Des vêtements neufs qui paraissent usés après les avoir portés seulement quelques fois, un téléphone qui paraît soudainement plus lent après une mise à jour, une laveuse vieille de deux ans nécessitant une réparation coûtant près de la moitié du prix d’un appareil neuf. Toutes ces situations tendent à être associées à des cas d’obsolescence programmée. Si on peut relever plusieurs cas anecdotiques que l’on associe couramment à cette expression, on peut également définir l’obsolescence programmée plus formellement comme « une stratégie de design industriel qui vise à concevoir des produits ayant une durée de vie utile limitée de manière à ce que le produit devienne obsolète, démodé ou non-fonctionnel après un certain temps ».[1] On comprend bien que l’objectif de cette pratique est de générer des profits supplémentaires en incitant à remplacer ses biens plus souvent.

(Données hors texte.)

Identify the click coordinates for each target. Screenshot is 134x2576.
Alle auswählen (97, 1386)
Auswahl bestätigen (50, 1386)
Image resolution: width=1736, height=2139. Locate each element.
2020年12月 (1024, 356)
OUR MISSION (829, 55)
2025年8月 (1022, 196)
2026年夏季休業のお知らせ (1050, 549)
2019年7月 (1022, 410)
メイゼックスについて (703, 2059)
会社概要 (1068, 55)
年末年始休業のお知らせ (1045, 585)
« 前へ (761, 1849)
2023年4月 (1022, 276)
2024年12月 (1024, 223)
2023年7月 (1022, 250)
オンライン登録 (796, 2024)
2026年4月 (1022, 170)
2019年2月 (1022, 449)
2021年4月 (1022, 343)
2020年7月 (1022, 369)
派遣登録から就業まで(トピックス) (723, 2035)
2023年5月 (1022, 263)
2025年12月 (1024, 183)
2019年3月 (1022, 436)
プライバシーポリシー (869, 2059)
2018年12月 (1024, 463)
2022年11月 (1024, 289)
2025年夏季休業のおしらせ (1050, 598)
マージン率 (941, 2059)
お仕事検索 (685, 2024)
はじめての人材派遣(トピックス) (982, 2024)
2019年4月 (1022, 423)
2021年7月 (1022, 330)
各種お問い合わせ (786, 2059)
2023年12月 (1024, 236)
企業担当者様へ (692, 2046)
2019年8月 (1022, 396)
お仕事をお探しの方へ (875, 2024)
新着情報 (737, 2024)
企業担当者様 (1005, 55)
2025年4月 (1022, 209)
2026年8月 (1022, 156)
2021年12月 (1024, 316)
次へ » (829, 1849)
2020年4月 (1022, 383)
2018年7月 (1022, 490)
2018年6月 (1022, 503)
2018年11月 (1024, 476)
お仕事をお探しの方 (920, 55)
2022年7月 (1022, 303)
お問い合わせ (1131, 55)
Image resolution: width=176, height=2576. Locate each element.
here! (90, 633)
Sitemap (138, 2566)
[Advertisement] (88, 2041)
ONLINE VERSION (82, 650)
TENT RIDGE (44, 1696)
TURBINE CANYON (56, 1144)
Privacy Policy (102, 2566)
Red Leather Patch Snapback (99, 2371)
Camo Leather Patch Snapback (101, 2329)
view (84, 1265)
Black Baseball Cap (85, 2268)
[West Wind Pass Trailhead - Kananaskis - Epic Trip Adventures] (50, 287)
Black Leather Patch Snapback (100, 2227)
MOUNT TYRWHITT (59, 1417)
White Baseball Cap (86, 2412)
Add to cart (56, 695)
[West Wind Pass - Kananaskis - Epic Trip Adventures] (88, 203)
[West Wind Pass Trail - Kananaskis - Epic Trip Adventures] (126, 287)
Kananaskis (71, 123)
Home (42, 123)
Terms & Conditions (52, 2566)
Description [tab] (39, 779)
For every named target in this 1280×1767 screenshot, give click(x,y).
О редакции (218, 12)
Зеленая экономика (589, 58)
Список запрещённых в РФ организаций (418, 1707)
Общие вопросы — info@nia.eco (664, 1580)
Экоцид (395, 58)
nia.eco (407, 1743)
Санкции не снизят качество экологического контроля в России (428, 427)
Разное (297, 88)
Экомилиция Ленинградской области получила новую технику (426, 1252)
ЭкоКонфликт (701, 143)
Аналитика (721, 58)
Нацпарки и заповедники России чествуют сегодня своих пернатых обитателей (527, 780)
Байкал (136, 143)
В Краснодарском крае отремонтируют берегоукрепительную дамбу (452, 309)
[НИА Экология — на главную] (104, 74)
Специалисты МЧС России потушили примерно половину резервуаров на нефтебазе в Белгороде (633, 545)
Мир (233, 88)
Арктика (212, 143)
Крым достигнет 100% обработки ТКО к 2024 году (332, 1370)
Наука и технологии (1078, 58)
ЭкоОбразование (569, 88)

L’obsolescence programmée comme problématique économique et environnementale

L’obsolescence programmée et le phénomène plus général des biens de consommation peu durables ont souvent été critiqués du point de vue économique. En tant qu’acheteur, il est à la fois coûteux et décourageant de devoir remplacer fréquemment des produits qui pourraient pourtant être conçus pour durer. Mais la durabilité des biens affecte plus que le portefeuille; le remplacement rapide de biens a aussi un impact environnemental notable. En fait, on peut voir l’obsolescence programmée comme une sorte de double gaspillage. D’un côté, nous sommes souvent encouragés à disposer d’un bien dont la majorité des composantes sont encore fonctionnelles et dont la production et la mise en marché sont généralement gourmandes en ressources. De l’autre, il est nécessaire de mobiliser encore davantage de ressources pour gérer la fin de vie des produits dont nous nous départissons.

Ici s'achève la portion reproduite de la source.